[[ Source records, beginning ]]

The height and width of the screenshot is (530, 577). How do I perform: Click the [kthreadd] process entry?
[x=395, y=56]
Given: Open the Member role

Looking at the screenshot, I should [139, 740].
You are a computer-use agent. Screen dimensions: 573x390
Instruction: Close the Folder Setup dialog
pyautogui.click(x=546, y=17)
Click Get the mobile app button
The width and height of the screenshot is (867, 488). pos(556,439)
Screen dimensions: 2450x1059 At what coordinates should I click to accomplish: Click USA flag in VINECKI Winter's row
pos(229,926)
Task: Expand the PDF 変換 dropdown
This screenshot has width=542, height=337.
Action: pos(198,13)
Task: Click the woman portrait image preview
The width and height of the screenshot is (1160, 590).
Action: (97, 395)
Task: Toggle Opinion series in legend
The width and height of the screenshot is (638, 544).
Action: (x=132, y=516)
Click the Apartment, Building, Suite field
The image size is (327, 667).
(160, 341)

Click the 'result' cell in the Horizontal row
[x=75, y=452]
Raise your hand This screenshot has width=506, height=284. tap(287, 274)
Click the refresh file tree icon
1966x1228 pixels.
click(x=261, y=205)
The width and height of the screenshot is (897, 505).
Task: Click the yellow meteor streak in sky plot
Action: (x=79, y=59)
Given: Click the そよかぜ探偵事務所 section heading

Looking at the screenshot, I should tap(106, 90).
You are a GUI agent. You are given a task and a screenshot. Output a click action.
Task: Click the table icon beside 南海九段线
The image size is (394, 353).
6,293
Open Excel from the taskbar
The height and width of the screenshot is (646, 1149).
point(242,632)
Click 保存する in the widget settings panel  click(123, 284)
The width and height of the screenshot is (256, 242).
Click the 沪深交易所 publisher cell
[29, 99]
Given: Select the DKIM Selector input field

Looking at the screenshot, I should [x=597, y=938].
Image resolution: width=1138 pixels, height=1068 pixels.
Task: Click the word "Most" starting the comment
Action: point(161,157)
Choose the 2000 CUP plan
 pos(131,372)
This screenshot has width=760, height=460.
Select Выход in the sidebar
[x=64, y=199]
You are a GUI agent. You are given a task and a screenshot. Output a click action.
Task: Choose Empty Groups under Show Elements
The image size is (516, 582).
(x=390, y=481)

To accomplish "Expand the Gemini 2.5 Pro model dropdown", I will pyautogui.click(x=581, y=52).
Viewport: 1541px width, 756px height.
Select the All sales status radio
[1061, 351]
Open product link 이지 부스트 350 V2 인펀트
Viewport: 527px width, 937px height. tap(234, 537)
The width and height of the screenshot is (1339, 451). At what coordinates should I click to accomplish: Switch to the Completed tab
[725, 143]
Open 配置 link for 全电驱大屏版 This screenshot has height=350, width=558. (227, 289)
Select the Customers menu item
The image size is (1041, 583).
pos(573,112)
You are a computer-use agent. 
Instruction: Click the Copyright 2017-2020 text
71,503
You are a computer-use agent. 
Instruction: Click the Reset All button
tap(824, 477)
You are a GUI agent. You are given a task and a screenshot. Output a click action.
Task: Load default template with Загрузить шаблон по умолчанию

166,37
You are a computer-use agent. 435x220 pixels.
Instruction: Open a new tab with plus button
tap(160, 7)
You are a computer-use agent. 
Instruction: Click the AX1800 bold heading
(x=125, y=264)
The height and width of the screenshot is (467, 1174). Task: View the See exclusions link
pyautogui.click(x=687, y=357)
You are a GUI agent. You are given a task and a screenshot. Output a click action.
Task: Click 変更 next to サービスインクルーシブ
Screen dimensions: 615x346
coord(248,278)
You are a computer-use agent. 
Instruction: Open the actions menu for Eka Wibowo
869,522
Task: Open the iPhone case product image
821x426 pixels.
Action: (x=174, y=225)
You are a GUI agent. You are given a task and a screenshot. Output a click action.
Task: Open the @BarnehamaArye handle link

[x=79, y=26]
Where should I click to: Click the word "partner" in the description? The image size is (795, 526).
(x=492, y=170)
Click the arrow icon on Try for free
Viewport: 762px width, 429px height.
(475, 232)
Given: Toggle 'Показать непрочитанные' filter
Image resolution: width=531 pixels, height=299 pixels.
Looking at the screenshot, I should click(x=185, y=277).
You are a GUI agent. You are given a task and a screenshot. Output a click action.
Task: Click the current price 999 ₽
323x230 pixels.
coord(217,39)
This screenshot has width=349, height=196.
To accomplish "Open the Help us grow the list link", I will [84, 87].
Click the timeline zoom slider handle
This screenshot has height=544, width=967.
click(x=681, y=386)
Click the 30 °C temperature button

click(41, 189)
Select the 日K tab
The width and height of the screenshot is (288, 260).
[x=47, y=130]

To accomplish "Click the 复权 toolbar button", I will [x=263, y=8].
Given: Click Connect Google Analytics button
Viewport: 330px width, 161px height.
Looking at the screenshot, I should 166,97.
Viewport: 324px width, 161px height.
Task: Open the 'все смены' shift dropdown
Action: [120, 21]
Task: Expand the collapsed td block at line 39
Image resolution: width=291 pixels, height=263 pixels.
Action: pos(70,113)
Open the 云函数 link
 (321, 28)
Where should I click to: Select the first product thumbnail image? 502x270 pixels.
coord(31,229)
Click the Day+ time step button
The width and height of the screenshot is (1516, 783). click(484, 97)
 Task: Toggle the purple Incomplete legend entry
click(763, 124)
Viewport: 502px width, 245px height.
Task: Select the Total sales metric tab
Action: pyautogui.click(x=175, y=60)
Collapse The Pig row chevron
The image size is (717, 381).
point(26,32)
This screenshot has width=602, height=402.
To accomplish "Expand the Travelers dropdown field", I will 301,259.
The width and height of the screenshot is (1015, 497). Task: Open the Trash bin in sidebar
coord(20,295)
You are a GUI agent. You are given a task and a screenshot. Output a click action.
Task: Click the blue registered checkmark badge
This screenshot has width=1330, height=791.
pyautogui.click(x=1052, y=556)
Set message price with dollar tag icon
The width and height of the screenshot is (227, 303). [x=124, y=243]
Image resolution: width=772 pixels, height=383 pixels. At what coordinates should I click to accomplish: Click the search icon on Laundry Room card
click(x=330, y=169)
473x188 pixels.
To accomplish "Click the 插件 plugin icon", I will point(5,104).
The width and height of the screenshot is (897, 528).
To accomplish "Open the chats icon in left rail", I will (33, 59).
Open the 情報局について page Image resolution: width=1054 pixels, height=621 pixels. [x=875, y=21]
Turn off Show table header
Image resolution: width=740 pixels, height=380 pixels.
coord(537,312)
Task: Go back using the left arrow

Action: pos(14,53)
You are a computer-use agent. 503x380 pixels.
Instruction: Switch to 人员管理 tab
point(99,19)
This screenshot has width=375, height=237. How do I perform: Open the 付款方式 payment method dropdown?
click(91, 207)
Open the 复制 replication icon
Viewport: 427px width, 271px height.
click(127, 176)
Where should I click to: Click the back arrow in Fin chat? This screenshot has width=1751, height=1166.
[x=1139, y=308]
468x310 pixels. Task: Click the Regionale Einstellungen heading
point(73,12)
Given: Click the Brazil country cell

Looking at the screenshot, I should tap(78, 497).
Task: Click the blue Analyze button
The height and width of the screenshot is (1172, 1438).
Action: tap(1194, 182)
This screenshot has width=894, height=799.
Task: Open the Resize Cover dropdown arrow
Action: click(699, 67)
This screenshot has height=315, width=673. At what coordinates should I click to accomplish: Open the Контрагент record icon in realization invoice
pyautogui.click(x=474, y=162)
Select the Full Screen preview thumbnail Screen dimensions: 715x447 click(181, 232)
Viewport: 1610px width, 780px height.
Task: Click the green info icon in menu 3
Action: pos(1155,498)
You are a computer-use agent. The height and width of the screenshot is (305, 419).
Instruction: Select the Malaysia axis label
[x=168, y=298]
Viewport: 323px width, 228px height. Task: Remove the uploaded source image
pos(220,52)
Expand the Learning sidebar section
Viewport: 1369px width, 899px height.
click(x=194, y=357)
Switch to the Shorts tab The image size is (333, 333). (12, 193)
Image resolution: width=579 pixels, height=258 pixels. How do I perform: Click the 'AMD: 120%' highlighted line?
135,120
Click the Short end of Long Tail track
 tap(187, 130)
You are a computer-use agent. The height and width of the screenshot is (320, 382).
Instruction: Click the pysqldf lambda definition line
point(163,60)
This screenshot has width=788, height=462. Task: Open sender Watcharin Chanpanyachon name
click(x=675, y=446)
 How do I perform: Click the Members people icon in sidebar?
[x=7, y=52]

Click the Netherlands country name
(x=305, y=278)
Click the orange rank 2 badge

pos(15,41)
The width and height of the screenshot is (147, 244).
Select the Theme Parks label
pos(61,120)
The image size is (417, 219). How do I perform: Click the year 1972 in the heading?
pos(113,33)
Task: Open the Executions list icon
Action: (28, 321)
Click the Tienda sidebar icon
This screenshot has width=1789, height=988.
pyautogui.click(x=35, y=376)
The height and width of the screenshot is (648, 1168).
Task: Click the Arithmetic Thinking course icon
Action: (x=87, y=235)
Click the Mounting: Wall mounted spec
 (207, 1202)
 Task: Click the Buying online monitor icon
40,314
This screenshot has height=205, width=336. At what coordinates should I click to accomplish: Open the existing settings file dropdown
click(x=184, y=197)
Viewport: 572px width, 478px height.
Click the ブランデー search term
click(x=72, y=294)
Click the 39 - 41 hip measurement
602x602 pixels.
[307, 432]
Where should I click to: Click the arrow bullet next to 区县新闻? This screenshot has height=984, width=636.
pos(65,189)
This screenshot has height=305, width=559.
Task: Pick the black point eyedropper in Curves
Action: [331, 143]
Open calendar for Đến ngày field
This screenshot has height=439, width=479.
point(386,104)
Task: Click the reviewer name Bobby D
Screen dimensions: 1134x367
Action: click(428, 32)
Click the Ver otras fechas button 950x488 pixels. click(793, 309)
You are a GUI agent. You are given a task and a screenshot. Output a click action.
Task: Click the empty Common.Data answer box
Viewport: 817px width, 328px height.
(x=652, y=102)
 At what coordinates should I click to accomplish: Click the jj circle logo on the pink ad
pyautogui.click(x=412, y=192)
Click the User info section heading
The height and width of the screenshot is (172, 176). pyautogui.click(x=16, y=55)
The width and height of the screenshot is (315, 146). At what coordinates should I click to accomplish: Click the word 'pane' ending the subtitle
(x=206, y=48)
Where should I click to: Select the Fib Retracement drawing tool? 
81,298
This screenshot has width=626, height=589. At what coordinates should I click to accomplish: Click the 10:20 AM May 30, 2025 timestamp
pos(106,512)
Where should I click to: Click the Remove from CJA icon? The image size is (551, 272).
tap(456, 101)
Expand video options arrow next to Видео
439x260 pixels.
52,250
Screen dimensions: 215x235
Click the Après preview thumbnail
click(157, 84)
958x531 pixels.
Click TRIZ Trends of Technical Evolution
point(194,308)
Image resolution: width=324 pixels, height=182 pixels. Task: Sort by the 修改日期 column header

[[ Source records, end ]]

* Task *
What is needed is a verbatim copy of every line in the records above from the one containing "The height and width of the screenshot is (1172, 1438)." down to the one containing "is (320, 382).", both included, and nothing more.

* Response for this exercise *
The height and width of the screenshot is (1172, 1438).
Action: tap(1194, 182)
This screenshot has width=894, height=799.
Task: Open the Resize Cover dropdown arrow
Action: click(699, 67)
This screenshot has height=315, width=673. At what coordinates should I click to accomplish: Open the Контрагент record icon in realization invoice
pyautogui.click(x=474, y=162)
Select the Full Screen preview thumbnail Screen dimensions: 715x447 click(181, 232)
Viewport: 1610px width, 780px height.
Task: Click the green info icon in menu 3
Action: pos(1155,498)
You are a computer-use agent. The height and width of the screenshot is (305, 419).
Instruction: Select the Malaysia axis label
[x=168, y=298]
Viewport: 323px width, 228px height. Task: Remove the uploaded source image
pos(220,52)
Expand the Learning sidebar section
Viewport: 1369px width, 899px height.
click(x=194, y=357)
Switch to the Shorts tab The image size is (333, 333). (12, 193)
Image resolution: width=579 pixels, height=258 pixels. How do I perform: Click the 'AMD: 120%' highlighted line?
135,120
Click the Short end of Long Tail track
 tap(187, 130)
You are a computer-use agent. The height and width of the screenshot is (320, 382).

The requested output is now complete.